***** EXTRACT TO READ

Cuomo is facing pressure from the restaurant industry, which has seen business plummet amid the pandemic and hundreds of workers seeking unemployment assistance. Over 300 restaurant owners who want to reopen have sued New York City and the state, seeking more than $2 billion, over the continued ban on indoor dining.

The lawsuit was filed the same day New Jersey announced plans to allow indoor dining at 25% capacity starting Friday. Connecticut began allowing indoor dining at half capacity in June.

The rest of the state outside New York City has allowed indoor dining at half capacity since June.

New York City Mayor Bill de Blasio had hoped the city was on track to allow indoor dining in late June when it entered the third phase of Cuomo's gradual reopening plan.

But Cuomo announced he wouldn't allow indoor dining in New York City over concerns about dining indoors fueling the spread of the coronavirus. The city has since pushed to expand outdoor dining, though Cuomo increased restrictions on bars following reports of crowds violating social distancing rules.

The restaurants, in their lawsuit over the ban on New York City indoor dining, claim the restriction lacks scientific basis and question why it is allowed so close to New York City.

But public health experts have warned that dining is risky in enclosed spaces with groups of people talking loudly, sharing food and drinking alcohol. States including Louisiana and Maryland have linked new cases to bars and restaurants.

**********
***** EXTRACTED DATA

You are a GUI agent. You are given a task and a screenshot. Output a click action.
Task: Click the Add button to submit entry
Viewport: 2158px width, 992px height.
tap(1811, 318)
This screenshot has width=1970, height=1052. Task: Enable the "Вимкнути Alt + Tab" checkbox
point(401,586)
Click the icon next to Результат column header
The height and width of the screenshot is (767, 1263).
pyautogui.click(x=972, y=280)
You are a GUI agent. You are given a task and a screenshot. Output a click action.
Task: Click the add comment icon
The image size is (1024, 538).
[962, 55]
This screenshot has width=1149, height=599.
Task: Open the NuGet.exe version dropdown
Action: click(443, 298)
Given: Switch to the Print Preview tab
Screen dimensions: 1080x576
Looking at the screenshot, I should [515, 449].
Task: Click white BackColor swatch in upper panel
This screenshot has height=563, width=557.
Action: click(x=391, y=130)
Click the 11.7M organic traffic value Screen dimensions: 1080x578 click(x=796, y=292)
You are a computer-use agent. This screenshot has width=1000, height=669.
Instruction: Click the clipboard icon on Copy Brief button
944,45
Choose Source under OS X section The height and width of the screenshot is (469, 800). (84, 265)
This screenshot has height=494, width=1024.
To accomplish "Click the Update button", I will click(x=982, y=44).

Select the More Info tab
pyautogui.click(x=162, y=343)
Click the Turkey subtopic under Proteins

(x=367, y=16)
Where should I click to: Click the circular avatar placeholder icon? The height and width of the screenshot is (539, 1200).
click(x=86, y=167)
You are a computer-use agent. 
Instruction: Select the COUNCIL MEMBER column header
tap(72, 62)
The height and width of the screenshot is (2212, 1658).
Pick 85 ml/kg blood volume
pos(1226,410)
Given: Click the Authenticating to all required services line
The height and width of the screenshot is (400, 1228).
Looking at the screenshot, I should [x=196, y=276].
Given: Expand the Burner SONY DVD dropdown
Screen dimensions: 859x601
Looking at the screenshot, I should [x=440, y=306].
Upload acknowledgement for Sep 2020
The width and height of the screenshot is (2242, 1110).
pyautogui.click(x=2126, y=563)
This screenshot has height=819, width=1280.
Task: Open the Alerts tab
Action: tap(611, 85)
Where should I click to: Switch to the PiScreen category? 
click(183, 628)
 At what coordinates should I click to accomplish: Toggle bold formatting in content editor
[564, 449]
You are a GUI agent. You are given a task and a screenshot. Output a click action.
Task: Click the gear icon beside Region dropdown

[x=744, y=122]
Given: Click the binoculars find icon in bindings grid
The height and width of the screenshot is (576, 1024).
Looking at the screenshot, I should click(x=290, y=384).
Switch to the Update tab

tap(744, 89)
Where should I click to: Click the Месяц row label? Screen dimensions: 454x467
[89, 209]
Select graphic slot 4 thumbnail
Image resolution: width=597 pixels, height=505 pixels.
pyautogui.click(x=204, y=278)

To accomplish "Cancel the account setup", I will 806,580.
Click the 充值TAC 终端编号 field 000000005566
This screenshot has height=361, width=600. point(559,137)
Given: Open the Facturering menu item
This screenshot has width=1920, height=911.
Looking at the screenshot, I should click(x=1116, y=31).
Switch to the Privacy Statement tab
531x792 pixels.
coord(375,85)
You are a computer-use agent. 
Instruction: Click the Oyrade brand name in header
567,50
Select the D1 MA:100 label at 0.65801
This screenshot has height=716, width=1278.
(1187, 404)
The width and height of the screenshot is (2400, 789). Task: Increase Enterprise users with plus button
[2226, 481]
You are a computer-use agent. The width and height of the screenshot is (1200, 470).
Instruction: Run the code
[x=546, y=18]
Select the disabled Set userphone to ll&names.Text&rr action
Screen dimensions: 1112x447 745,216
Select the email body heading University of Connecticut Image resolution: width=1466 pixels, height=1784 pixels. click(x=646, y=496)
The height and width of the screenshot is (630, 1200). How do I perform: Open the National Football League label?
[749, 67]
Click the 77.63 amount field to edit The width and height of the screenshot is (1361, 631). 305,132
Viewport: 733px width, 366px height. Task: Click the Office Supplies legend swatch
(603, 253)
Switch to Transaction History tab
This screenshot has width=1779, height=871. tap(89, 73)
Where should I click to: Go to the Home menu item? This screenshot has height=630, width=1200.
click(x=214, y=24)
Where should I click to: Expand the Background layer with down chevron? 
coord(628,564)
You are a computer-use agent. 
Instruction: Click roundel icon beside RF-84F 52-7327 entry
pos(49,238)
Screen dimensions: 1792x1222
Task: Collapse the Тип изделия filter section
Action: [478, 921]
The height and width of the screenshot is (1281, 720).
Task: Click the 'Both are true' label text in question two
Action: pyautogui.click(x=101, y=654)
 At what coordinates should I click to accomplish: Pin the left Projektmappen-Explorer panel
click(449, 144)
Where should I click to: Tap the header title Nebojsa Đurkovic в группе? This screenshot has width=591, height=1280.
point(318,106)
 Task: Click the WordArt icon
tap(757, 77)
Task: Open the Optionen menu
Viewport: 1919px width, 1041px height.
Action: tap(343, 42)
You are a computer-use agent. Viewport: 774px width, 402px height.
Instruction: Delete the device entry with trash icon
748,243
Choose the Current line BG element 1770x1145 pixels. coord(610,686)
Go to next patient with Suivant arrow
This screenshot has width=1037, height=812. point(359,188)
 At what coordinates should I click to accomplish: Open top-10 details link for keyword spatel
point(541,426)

**********

* _REQUIRED ACTION_: Extract the stretch of the indoor dining article from "The rest of" through "social distancing rules.". These rows have no connection to the text.

* _COMPLETED EXERCISE_:
The rest of the state outside New York City has allowed indoor dining at half capacity since June.

New York City Mayor Bill de Blasio had hoped the city was on track to allow indoor dining in late June when it entered the third phase of Cuomo's gradual reopening plan.

But Cuomo announced he wouldn't allow indoor dining in New York City over concerns about dining indoors fueling the spread of the coronavirus. The city has since pushed to expand outdoor dining, though Cuomo increased restrictions on bars following reports of crowds violating social distancing rules.